Look through the entries below and report every line that has "albums".

Top of Data supplied

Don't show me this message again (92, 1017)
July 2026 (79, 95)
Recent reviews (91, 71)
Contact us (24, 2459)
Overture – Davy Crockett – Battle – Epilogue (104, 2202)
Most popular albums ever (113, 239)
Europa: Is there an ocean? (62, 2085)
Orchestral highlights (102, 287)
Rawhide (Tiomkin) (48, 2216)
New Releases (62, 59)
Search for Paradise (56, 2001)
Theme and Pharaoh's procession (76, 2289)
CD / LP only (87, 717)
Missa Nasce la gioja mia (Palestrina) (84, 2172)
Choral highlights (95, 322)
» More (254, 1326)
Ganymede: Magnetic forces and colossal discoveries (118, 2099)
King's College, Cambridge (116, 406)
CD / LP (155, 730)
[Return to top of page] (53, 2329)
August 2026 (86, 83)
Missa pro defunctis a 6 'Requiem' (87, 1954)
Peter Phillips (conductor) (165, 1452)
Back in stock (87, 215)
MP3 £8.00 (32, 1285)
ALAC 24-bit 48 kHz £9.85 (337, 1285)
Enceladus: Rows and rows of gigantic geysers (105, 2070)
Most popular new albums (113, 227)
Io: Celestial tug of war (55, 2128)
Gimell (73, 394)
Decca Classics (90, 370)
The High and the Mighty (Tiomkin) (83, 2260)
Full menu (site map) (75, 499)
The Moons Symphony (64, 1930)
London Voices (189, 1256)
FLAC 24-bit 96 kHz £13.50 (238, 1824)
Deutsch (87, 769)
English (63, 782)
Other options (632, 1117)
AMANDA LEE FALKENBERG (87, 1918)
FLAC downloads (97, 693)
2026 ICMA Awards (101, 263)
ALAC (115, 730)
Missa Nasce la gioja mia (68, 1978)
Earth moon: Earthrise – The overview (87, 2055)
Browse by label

Bottom of Data supplied

Response:
Most popular albums ever (113, 239)
Most popular new albums (113, 227)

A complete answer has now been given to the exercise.